The output is the lines below from the one with "Food/Drink (154, 609)" through the one with "[Advertisement] (523, 170)", both included, printed exactly and with no other line.

▶ Source material:
______________________________
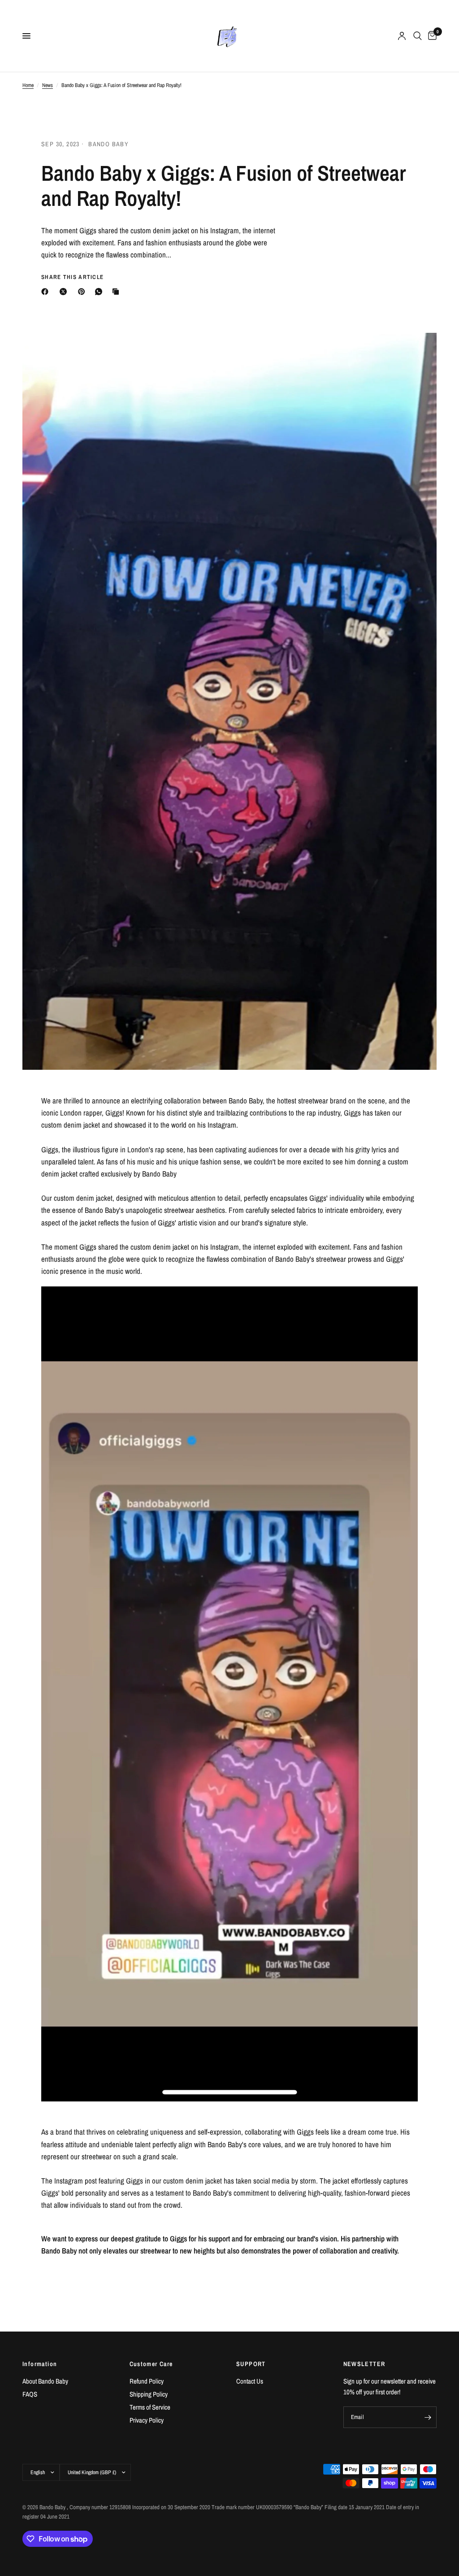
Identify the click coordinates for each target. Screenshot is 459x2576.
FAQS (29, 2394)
______________________________
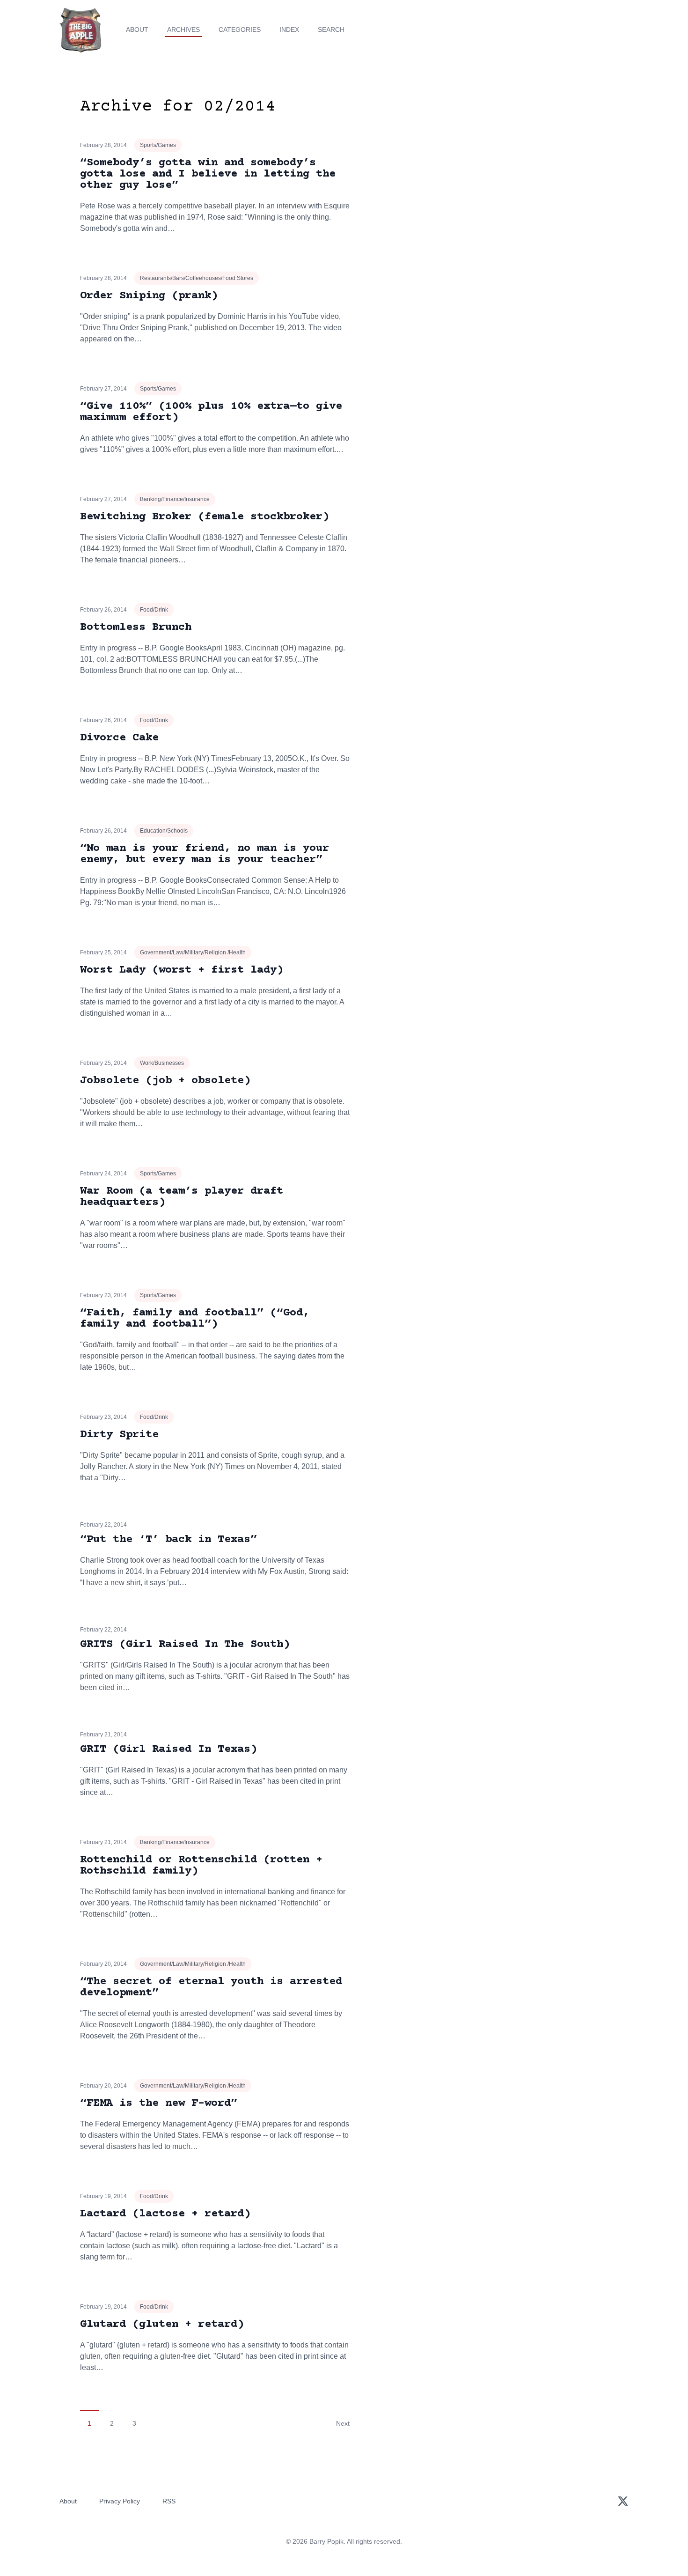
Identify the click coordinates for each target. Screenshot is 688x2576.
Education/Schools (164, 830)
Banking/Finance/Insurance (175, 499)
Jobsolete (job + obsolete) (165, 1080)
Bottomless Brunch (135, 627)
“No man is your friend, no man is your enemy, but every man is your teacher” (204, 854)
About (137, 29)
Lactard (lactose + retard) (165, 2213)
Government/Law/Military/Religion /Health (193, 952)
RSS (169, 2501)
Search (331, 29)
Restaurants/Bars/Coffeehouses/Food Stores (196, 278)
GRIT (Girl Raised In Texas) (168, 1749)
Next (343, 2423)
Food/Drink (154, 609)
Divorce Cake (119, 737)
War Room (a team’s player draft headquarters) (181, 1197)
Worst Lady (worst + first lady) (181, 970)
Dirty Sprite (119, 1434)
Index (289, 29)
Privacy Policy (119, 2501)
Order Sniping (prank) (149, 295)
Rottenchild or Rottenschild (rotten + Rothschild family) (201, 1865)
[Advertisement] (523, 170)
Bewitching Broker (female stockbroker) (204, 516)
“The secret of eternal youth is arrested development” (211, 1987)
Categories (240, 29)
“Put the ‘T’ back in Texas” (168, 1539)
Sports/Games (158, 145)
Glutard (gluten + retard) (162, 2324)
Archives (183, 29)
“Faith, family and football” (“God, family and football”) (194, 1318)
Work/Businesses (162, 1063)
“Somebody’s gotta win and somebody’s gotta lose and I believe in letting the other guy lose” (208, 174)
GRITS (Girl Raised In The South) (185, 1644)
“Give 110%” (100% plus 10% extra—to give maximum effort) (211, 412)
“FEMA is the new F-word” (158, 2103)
______________________________
▶ Answer for the task:
Food/Drink (154, 609)
Divorce Cake (119, 737)
War Room (a team’s player draft headquarters) (181, 1197)
Worst Lady (worst + first lady) (181, 970)
Dirty Sprite (119, 1434)
Index (289, 29)
Privacy Policy (119, 2501)
Order Sniping (prank) (149, 295)
Rottenchild or Rottenschild (rotten + Rothschild family) (201, 1865)
[Advertisement] (523, 170)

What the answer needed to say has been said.